> [Supplied material]:
= = = =

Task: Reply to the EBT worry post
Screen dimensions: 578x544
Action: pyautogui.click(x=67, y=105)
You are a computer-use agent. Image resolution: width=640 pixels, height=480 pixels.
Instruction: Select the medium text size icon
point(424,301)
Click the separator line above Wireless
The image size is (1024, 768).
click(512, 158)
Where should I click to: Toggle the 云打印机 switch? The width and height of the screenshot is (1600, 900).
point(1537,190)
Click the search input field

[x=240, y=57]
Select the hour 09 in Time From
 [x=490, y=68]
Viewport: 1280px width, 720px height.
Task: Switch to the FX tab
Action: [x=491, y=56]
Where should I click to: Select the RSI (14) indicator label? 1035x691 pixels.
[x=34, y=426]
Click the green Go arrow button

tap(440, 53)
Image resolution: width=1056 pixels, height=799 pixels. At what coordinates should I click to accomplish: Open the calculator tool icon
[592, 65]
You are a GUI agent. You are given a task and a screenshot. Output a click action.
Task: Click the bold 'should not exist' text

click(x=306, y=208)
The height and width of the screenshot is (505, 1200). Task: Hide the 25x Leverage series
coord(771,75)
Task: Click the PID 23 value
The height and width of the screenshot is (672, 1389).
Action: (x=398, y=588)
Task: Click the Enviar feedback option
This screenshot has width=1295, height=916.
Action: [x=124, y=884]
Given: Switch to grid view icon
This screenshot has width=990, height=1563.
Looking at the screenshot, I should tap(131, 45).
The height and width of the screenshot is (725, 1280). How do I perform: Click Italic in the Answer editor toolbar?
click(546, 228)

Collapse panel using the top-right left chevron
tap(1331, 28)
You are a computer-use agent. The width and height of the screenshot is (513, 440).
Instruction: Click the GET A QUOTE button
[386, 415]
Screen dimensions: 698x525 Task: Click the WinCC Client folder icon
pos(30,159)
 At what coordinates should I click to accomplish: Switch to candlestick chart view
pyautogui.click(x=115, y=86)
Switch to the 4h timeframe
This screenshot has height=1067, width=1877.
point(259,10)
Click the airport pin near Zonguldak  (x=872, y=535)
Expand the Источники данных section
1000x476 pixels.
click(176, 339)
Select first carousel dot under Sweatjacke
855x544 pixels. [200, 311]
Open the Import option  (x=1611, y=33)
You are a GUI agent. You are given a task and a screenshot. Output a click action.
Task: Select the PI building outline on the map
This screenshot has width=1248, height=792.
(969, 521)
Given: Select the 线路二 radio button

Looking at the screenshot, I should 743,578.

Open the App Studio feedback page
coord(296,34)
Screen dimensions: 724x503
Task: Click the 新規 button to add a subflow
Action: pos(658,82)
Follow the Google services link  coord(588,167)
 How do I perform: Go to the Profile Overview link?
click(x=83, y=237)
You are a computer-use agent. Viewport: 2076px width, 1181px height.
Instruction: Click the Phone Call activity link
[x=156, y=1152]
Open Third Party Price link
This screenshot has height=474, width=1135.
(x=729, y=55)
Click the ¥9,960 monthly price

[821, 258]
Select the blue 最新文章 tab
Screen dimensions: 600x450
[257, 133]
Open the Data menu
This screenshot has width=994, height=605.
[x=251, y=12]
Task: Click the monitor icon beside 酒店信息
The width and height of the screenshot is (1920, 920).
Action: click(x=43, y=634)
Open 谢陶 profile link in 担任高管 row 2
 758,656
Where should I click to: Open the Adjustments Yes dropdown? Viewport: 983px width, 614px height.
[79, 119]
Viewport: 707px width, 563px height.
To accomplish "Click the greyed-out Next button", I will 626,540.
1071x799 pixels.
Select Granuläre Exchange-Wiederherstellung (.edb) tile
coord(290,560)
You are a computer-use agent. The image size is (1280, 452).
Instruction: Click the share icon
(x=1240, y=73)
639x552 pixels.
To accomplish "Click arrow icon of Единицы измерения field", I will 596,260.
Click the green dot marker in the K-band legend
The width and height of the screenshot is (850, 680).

= = = =

Each line above that has the word "will" should be copied.

To accomplish "Click the greyed-out Next button", I will 626,540.
To accomplish "Click arrow icon of Единицы измерения field", I will 596,260.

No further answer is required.